Credit: NPG

A group from the University of Washington have used cell-free DNA (cfDNA) from human plasma to map genome-wide in vivo nucleosome occupancy, enabling them in some cases to determine the cell type of origin of circulating cfDNA from cancer patients. cfDNA-based screening is increasingly used in oncology and prenatal medicine, but its applications are limited by a reliance on sequence-level differences to distinguish between contributing cell types.

Previous observations of cfDNA fragment size distributions had noted peaks corresponding to DNA associated with nucleosomes (~147 bp). This finding suggests that DNA is protected from nuclease digestion through its association with a nucleosome core particle. The investigators therefore hypothesized that the fragmentation patterns of an individual's cfDNA might contain evidence of the epigenetic profile of the cells of origin. Such a footprint could potentially be used to determine the contributing cell types in the absence of genotypic differences.

To investigate their hypothesis, the group deep-sequenced cfDNA from the plasma of healthy individuals. Based on the expectation that fragment endpoints should cluster next to nucleosome boundaries and should be depleted at sites of nucleosome occupancy, they then generated genome-wide maps of in vivo nucleosome protection.

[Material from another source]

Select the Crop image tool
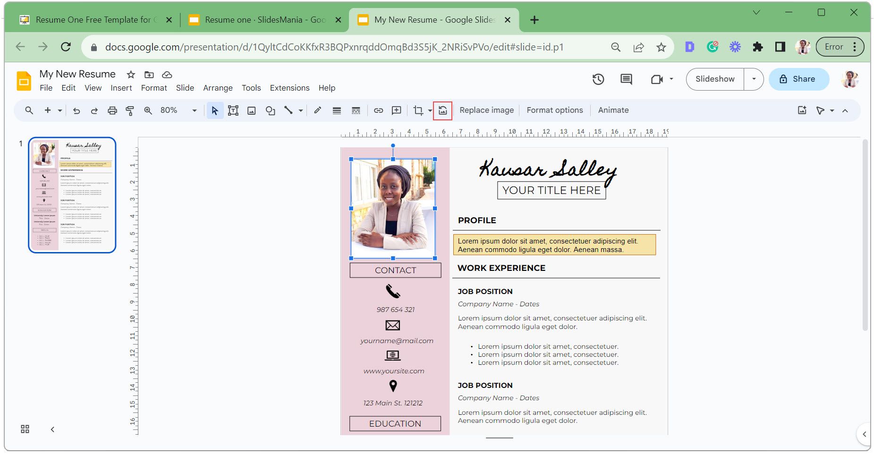 pyautogui.click(x=418, y=110)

The inferred nucleosome spacing correlated with the cellular expression of genes, suggesting that nucleosome occupancy could be used to determine the tissue of origin of cfDNA. Analysis based on this correlation, and using expression data sets from 76 human cell lines and primary tissues, identified lymphoid, myeloid and bone marrow tissue as the primary sources of cfDNA, consistent with haematopoietic cell apoptosis as the main source of cfDNA in healthy individuals.

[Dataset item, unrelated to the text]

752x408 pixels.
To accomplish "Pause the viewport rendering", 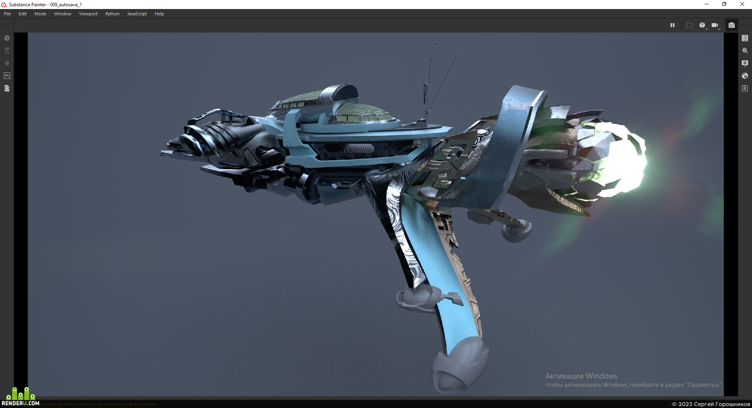I will coord(672,25).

To explore whether the footprint of non-haematopoietic cells could be detected in the cfDNA of non-healthy individuals, the group sequenced cfDNA from the plasma of five individuals with stage IV cancer. In contrast to the analysis of cfDNA from healthy individuals, many of the cell lines detected as main contributors to cfDNA from cancer patients represented non-haematopoietic lineages, and in some cases these matched the cancer type of the individual. The authors suggest that the lack of alignment of some cancers with a specific cell line might be explained by a lack of representation in the 76 expression data sets used.

“The study has implications both for our basic understanding of the origins of cell-free DNA and for ways we might use cell-free DNA in the clinic to detect an increasing number of physiological conditions and diseases,” explains Matthew Snyder, co-first author on the paper. “Our method does not rely on sequence-level differences, opening up a new approach for non-invasive screening,” comments co-first author Martin Kircher. “We hope to use these findings to inform the development of next-generation diagnostics aimed not only at cancer and pregnancy but for a wider range of conditions,” Kircher concludes.